Upjohn is based in Kalamazoo, Michigan, and Pharmacia is headquartered in Stockholm, Sweden. The merged firm will be the fifth largest pharmaceutical company in the United States.

According to the FTC complaint detailing the charges in this case, Upjohn's product,"CPT-11," is expected to be the first topoisomerase I inhibitor to be approved for colorectal cancer treatment in the United States. Pharmacia plans to seek Food and Drug Administration approval within the next few years for its product,"9-AC." Because other companies would require years of scientific research and significant expenditures to reach this stage of development, the FTC alleged, it is not likely that other firms would constrain the merged firm from terminating development of one of the products or raising prices. Thus, the FTC charged, the merger would violate antitrust laws both by preventing the development of one of the two firms' topoisomerase I inhibitors as a colorectal cancer drug and by eliminating any future price competition between the two firms' topoisomerase I inhibitors once they are approved to treat colorectal cancer in humans.

The proposed consent agreement signed by the firms to settle these charges, announced today for public comment, would require the merged firm to divest Pharmacia's 9-AC assets to a Commission-approved buyer to ensure that research and development will continue. The National Cancer Institute must approve the buyer as well. The settlement would require the divestiture to be completed within 12 months. Further, if the divestiture is not completed within 12 months, the Commission would be permitted to appoint a trustee to divest the 9-AC assets, including an exclusive license to 9-AC in the United States as well as an exclusive or nonexclusive license to market 9-AC in the rest of the world.
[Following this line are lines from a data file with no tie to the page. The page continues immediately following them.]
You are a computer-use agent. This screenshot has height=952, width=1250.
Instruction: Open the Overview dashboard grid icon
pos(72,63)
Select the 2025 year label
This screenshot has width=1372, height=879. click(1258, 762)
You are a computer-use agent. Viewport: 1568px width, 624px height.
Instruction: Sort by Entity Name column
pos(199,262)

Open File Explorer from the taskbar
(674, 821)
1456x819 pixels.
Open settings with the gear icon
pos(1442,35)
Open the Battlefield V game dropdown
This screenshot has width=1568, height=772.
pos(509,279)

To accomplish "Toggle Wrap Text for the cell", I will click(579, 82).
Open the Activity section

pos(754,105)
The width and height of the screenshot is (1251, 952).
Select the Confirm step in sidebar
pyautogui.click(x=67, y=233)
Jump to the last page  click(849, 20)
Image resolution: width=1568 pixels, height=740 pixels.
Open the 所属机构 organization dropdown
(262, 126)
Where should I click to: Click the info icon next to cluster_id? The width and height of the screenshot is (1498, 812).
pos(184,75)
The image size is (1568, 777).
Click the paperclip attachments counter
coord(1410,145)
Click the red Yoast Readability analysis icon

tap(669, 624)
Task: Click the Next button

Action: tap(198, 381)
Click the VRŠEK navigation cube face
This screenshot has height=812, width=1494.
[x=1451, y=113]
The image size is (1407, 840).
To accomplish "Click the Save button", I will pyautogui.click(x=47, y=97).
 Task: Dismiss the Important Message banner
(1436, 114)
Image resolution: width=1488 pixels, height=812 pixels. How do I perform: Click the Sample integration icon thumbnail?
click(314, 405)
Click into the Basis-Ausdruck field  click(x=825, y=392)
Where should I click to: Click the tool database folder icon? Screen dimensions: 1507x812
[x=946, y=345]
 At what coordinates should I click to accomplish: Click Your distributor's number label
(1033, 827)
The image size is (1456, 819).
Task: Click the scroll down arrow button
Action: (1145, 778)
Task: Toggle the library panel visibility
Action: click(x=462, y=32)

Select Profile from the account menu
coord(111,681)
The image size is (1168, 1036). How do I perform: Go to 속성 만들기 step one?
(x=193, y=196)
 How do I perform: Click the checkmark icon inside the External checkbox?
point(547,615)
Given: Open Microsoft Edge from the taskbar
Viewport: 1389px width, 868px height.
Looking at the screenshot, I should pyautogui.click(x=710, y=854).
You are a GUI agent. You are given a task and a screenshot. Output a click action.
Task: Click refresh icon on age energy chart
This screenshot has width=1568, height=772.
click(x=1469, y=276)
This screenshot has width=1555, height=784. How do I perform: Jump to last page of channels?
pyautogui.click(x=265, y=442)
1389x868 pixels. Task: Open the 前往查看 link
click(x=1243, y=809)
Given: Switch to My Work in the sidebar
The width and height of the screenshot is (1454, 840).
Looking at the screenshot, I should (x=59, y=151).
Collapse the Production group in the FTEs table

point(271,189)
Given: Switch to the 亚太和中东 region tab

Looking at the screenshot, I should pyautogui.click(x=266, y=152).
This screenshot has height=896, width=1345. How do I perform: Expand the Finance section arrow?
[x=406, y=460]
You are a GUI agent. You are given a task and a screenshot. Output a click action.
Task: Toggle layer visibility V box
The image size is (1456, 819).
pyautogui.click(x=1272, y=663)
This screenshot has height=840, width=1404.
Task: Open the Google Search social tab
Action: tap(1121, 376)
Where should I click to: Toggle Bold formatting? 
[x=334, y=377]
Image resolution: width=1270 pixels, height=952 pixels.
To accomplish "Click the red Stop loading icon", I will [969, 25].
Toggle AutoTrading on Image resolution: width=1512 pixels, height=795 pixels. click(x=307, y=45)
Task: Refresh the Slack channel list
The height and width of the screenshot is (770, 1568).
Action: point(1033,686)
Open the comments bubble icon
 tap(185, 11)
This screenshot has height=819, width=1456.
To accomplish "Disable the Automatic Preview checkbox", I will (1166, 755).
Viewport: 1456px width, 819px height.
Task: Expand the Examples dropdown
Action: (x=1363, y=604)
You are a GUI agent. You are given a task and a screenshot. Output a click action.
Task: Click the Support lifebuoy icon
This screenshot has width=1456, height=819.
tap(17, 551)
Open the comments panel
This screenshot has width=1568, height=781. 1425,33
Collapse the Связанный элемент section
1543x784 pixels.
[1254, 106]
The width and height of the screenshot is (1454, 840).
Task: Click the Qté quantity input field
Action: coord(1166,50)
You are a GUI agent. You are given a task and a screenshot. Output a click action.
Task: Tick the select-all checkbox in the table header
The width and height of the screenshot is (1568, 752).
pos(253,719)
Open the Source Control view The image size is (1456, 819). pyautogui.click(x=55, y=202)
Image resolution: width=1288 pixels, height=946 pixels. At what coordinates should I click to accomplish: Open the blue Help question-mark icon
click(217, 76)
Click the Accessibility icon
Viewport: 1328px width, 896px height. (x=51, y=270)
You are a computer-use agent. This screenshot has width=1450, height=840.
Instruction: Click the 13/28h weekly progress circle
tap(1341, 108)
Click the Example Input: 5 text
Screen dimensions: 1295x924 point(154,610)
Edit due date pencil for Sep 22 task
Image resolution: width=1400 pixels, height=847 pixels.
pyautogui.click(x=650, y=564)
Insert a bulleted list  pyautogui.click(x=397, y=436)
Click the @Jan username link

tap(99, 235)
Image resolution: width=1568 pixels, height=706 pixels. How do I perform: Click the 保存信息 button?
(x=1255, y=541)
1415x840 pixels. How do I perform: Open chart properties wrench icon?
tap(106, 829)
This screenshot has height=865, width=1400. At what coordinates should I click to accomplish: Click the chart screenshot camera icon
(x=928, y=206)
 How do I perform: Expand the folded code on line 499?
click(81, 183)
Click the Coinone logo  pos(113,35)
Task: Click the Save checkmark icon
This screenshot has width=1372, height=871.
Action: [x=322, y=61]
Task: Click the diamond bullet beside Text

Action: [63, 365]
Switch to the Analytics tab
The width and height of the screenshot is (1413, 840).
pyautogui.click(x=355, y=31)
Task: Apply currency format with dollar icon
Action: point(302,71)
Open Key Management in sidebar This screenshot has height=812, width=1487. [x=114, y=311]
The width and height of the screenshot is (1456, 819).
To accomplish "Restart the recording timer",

In addition, the consent agreement would require the merged firm to provide technical assistance and advice to the acquirer toward continuing the research and development of 9-AC.

Under an interim agreement the respondents have signed, they must continue performing and funding the planned research and development of 9-AC pending divestiture.

The settlement also contains various reporting provisions designed to assist the FTC in monitoring compliance.

The Commission vote to accept the proposed consent agreement for public comment was 4-0, with Commissioner Mary L Azcuenaga not participating. It will be published in the Federal Register shortly and will be subject to public comment for 60 days, after which the Commission will decide whether to make it final. Comments should be addressed to the FTC, Office of the Secretary, 6th Street and Pennsylvania Avenue, N.W., Washington, D.C. 20580.

NOTE: A consent agreement is for settlement purposes only and does not constitute an admission of a law violation. When the Commission issues a consent order on a final basis, it carries the force of law with respect to future actions. Each violation of such an order may result in a civil penalty of $10,000.

Copies of the complaint, proposed consent agreement, and an analysis of the agreement to assist the public in commenting are available from the FTC's Public Reference Branch, Room 130, 6th Street and Pennsylvania Avenue, N.W., Washington, D.C. 20580; 202-326-2222; TTY for the hearing impaired 202-326- 2502.

(FTC File No. 951 0140)